On examination, I was told I was already 4 cm dilated (but could stretch to 6cm), that my waters were intact but bulging and that although they thought the bleeding was probably just another show, they couldn’t rule out a problem with my placenta in which case the home water birth we had planned was out of the question. Having discussed our options with my husband we decided to agree to their breaking my waters (as we were already 40+2 weeks) to try and induce labour rather than wait it out any longer.
All I had to do then was wait for Fraser and Nadia to arrive while they hooked me up to the monitor to see what our little man was up to. Sure enough, just a few minutes after being connected to the monitor I started having the same, regular contractions I had been having, which even though they were coming every 5 minutes, were still not registering as painful. The midwife remarked that she had never seen anyone so relaxed and joked that she didn’t think I would be long when things finally did get going.
After what felt like ages, Fraser eventually arrived, followed soon after by Nadia. We lit my candles (thanks to a sympathetic midwife!) and I started routinely taking my Bach rescue remedy and Caulophyllum to help increase the strength of my contractions. At around 9pm they broke my waters while the three of us chatted away jokingly, before Nadia left us briefly to allow things to progress naturally.
Soon after I was up off the bed and rolling on my birth ball while listening to my chosen birth music (Flores by Mirabai Ceiba in case you’re interested!). Having been reminded of the 2 hour ‘window’ within which my contractions had to have picked up or risk being given Syntocin – something I wanted to avoid at all costs, I retreated into the toilet, locking the door behind me, and turning off the light. When I re-emerged some 10 minutes later, my midwife said that she would need to monitor me every 15 minutes to establish whether things were picking up – otherwise we would be left in peace.

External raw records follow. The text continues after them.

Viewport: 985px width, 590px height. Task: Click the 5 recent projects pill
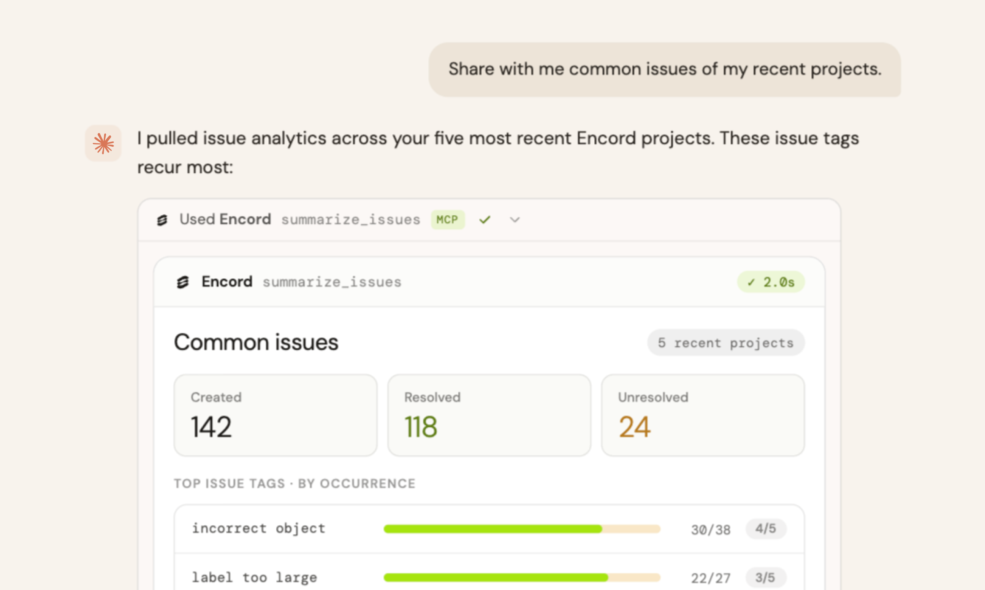pyautogui.click(x=726, y=342)
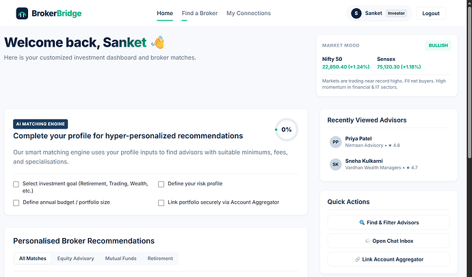Image resolution: width=472 pixels, height=277 pixels.
Task: Click the magnifier icon in Find & Filter Advisors
Action: (x=362, y=222)
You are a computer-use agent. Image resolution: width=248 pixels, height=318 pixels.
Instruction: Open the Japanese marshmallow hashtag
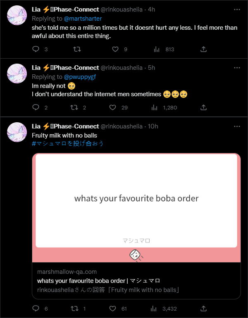point(68,144)
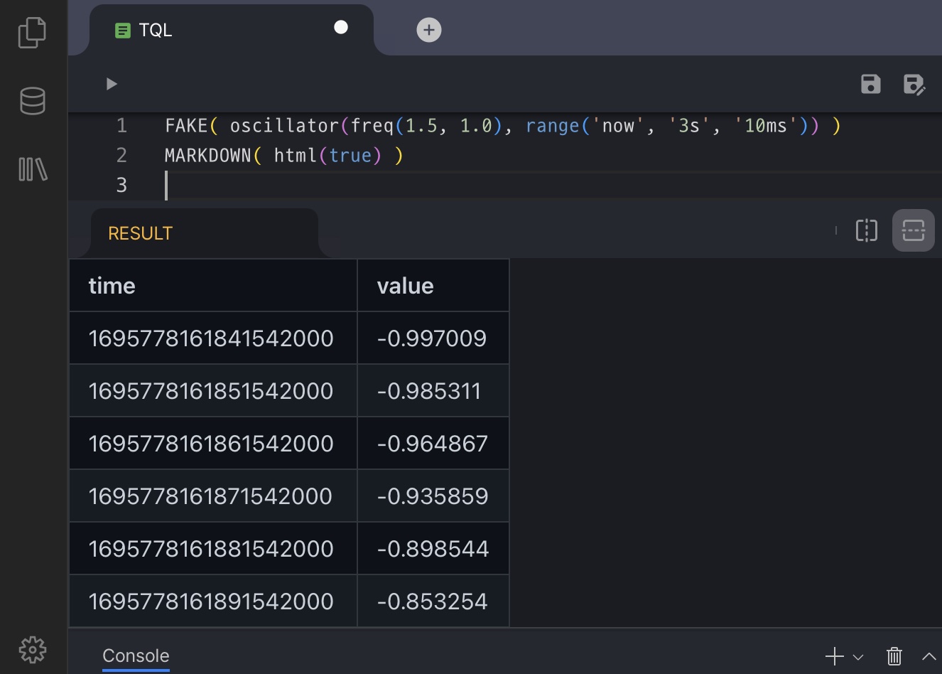Save the current TQL file
Screen dimensions: 942x674
(870, 84)
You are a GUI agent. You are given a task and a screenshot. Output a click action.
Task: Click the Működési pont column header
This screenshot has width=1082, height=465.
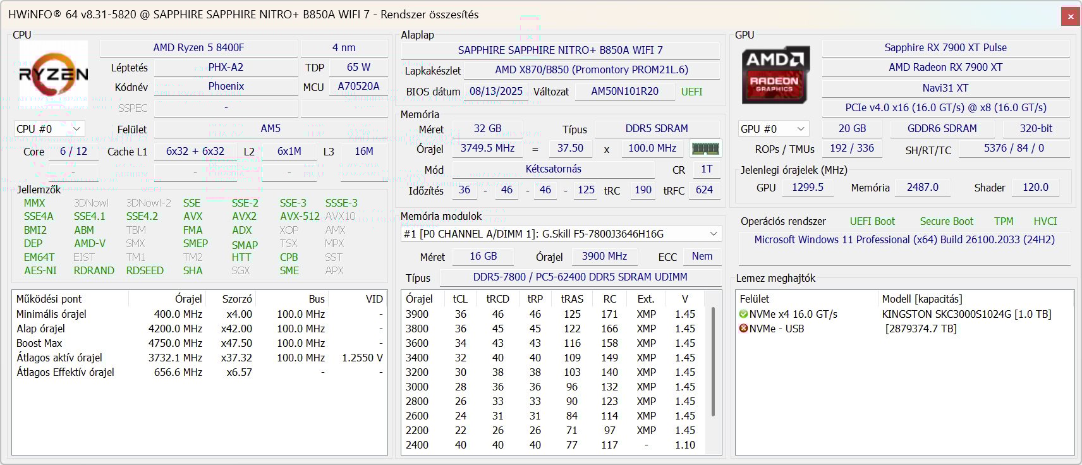(49, 299)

Her ‘hands-off’ approach clearly worked because within an hour of my waters being broken I was having wave after wave of regular contractions. By this stage I had taken to leaning over my birth ball while kneeling on the floor and instinctively felt that we weren’t too far away from meeting our baby boy at long last.

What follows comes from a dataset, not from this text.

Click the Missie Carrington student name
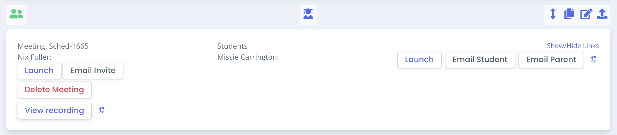 [248, 57]
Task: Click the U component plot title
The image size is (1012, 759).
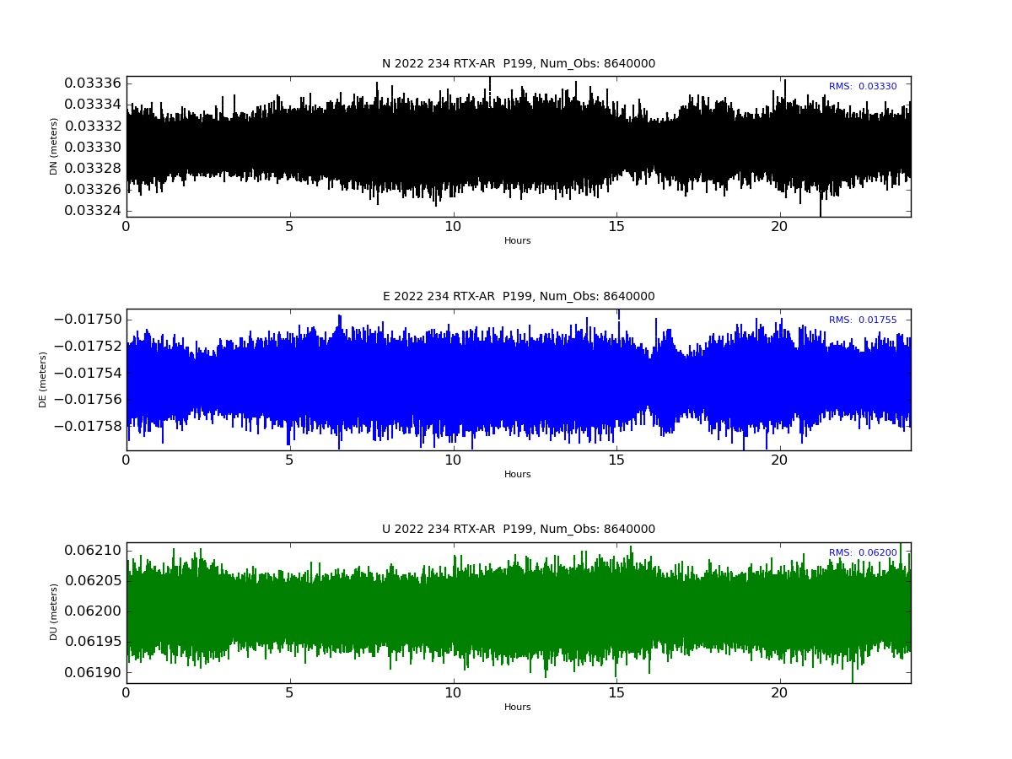Action: 518,530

I will never forget looking up from my ball to catch my midwife’s eyes briefly – a look which I can only assume conveyed – ‘our baby is about to be born and fast.’ Just 5 minutes later, I was scooping him up into my arms.
Even though it was very different to the intimate home water birth we had planned, the whole experience was still truly magical and one I would strongly advocate you all to try and replicate. Whether planning a home or hospital birth, all that matters is that women are allowed to labour within a relaxed environment, surrounded by people they both know and trust, and with confidence in their own ability.
Frederick LeBoyer, M.D.
excerpt from Inner Beauty Inner Light
There is nothing to do. Just as in lovemaking.
Open and let go.
Surrender. Allow it to happen.
Being, merely, a witness.
To your utter amazement you watch yourself and the baby being carried, as it were, by an uninterrupted, continuous, flowing, beautifully rhythmic process,
Yes: nothing to do.
Just be. And flow with the process.
The inner power
And the baby have done it all for you.